#### Data supplied ####
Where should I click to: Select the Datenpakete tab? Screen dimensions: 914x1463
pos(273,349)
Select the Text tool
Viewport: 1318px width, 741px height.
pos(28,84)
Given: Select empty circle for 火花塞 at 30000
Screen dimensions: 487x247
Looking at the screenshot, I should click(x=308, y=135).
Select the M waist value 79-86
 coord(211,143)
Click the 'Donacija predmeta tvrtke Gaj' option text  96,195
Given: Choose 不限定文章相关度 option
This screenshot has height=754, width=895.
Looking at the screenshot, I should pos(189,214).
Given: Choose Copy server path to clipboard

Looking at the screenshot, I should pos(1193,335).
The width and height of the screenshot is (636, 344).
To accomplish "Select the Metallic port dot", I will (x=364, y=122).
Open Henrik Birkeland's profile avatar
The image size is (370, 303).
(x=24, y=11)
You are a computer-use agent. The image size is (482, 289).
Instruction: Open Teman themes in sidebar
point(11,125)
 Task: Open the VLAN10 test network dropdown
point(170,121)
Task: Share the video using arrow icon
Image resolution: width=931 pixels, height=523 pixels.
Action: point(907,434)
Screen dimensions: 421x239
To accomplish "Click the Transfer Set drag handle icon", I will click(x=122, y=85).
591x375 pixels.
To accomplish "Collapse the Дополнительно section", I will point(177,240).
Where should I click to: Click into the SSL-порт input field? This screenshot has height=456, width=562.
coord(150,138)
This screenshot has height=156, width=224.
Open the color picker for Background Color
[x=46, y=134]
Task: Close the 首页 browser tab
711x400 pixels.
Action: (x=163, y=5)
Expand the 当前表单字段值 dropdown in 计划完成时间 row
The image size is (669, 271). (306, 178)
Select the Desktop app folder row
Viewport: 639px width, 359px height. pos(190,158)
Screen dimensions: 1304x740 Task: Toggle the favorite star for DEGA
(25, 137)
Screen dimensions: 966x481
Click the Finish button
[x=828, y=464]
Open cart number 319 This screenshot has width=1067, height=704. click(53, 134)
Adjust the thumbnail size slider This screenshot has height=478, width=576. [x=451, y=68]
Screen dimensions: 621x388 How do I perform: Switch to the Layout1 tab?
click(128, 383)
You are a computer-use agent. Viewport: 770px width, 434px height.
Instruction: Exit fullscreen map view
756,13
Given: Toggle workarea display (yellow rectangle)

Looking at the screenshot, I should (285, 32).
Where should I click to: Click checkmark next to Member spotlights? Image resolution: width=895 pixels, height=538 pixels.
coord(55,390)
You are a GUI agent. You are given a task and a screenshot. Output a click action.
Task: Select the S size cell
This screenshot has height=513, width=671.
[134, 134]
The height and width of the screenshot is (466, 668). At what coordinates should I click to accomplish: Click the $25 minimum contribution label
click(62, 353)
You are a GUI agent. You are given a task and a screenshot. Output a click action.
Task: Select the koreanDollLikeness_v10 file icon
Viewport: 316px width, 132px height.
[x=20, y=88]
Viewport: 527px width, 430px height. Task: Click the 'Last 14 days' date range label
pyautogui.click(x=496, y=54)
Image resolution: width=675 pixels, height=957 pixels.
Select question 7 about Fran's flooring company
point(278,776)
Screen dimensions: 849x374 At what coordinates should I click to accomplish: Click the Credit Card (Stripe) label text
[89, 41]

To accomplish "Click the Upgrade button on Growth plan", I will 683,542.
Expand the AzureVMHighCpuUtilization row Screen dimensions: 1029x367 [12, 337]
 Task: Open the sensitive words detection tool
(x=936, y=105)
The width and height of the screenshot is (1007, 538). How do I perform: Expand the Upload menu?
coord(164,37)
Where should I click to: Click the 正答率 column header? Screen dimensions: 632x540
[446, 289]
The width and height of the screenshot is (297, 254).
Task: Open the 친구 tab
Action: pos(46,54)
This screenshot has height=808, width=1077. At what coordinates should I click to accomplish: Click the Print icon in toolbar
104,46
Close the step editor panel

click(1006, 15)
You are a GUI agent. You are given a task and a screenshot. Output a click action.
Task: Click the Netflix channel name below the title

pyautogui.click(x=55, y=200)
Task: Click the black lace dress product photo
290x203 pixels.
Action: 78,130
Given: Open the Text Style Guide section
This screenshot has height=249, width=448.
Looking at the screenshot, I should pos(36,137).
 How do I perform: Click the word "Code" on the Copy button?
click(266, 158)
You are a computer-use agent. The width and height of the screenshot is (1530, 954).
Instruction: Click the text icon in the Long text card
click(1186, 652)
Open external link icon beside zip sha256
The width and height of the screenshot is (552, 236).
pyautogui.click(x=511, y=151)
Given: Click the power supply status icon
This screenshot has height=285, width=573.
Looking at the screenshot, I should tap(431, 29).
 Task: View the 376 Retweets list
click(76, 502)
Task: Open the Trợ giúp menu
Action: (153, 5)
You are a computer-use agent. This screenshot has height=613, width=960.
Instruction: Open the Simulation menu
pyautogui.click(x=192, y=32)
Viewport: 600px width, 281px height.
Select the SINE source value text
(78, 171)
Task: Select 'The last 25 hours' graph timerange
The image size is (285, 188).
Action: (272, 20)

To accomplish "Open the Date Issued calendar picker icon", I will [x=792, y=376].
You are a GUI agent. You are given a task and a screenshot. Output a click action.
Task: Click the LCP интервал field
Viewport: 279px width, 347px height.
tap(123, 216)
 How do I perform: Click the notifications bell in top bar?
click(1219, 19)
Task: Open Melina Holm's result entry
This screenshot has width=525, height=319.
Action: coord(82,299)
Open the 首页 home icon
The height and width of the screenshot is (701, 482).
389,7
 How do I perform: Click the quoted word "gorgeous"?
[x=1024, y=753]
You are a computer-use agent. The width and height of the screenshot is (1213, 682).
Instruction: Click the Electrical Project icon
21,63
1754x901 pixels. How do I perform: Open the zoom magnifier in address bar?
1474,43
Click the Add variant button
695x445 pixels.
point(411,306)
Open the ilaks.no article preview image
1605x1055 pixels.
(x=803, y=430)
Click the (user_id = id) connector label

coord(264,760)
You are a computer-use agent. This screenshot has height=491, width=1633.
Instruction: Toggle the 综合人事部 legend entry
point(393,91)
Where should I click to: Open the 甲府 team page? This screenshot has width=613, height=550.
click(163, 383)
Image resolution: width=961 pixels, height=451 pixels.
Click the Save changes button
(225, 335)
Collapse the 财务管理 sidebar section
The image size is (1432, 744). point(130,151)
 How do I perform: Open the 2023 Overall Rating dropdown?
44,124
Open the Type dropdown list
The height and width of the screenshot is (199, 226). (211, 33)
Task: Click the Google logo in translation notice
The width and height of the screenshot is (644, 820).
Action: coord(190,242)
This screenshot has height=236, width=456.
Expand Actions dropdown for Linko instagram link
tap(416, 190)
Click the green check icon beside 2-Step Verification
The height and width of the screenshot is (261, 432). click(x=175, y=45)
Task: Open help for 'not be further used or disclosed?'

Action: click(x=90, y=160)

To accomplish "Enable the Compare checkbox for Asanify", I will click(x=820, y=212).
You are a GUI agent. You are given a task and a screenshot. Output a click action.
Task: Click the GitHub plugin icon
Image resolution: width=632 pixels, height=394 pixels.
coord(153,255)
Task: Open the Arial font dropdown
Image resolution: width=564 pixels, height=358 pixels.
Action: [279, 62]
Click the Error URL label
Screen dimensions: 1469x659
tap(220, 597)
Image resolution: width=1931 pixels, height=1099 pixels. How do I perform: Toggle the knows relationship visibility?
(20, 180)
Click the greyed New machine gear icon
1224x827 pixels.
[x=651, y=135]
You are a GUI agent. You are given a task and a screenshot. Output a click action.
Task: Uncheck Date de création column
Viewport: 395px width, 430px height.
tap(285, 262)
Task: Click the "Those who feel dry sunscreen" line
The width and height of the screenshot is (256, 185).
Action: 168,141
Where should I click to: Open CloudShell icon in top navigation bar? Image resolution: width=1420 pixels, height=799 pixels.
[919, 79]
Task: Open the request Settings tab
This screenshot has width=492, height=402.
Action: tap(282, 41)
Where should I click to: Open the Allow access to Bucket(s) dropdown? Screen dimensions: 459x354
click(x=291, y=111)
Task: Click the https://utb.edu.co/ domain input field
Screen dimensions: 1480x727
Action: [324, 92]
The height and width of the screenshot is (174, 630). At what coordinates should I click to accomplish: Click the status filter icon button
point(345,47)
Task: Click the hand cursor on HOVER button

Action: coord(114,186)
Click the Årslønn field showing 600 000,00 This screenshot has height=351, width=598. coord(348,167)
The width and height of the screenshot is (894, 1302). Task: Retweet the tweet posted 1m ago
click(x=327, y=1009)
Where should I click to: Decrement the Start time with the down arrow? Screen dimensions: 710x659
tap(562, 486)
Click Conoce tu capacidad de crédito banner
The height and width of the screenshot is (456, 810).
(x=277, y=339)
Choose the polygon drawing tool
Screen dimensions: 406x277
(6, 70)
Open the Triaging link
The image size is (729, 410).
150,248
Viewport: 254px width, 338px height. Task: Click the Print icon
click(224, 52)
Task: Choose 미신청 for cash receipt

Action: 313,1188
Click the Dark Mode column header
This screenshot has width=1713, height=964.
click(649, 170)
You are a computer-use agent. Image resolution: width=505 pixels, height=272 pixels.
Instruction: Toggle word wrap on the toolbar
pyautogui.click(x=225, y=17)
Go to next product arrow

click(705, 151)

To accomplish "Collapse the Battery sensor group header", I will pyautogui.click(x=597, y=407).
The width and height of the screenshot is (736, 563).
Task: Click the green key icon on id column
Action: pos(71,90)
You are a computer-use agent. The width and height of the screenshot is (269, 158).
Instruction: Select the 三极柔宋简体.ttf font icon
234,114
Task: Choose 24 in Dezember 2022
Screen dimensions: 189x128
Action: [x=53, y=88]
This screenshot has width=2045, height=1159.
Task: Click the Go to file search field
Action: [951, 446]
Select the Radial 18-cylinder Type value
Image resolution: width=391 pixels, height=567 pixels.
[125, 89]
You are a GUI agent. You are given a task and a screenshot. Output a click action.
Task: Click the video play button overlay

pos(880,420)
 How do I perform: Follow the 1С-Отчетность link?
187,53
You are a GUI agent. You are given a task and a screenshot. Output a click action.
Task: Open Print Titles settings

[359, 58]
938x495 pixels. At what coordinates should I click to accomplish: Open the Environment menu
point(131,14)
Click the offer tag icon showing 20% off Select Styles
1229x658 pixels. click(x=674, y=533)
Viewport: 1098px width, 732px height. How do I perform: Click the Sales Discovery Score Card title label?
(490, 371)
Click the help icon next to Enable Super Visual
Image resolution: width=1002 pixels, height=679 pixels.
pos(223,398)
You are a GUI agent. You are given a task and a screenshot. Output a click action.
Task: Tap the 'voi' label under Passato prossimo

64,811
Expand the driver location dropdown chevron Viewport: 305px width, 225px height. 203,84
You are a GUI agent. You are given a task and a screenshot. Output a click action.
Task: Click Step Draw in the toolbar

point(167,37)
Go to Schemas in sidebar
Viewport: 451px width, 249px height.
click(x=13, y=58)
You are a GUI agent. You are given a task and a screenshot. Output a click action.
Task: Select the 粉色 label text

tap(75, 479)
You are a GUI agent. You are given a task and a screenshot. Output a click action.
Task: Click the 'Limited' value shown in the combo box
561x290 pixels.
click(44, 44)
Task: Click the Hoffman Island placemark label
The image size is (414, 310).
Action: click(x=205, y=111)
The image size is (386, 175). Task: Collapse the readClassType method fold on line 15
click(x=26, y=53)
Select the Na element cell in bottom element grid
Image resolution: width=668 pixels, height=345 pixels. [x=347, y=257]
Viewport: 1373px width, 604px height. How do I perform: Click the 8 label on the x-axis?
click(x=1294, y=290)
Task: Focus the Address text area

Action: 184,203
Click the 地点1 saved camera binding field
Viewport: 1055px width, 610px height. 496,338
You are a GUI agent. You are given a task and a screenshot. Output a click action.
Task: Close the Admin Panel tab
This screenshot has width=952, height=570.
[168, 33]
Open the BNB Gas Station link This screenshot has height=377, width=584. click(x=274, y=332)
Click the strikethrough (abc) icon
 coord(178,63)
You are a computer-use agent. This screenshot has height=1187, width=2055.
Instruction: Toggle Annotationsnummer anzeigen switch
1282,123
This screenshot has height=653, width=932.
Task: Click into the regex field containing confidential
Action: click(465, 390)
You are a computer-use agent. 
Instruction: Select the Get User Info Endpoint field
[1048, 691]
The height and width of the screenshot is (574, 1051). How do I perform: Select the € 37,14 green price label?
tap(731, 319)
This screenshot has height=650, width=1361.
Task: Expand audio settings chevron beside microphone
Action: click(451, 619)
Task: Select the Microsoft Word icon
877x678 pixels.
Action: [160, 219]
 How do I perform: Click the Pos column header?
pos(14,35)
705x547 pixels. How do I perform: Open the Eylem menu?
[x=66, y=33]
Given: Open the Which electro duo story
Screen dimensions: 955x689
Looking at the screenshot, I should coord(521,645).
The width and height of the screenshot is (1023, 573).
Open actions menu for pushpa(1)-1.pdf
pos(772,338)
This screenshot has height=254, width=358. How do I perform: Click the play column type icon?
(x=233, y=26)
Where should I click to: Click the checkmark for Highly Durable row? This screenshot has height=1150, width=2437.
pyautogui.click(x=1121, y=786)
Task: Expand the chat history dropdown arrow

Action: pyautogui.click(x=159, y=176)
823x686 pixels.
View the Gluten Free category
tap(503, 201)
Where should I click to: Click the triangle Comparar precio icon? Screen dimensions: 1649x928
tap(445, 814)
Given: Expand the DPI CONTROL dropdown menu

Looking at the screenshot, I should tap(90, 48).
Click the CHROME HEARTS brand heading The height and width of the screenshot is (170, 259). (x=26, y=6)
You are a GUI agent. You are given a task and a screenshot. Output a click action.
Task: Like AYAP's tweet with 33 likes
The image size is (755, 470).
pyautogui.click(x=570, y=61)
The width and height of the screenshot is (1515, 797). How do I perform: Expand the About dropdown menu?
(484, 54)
####
(Stated goal)
Rewrite the items in the part that opens with the line containing "will click(x=820, y=212)." and closes with the line containing "coord(153,255)", increasing every coordinate in the answers by 141 and leaving the requests unchanged.

(Reply to the task)
To accomplish "Enable the Compare checkbox for Asanify", I will click(x=961, y=353).
You are a GUI agent. You are given a task and a screenshot. Output a click action.
Task: Click the GitHub plugin icon
Image resolution: width=632 pixels, height=394 pixels.
coord(294,396)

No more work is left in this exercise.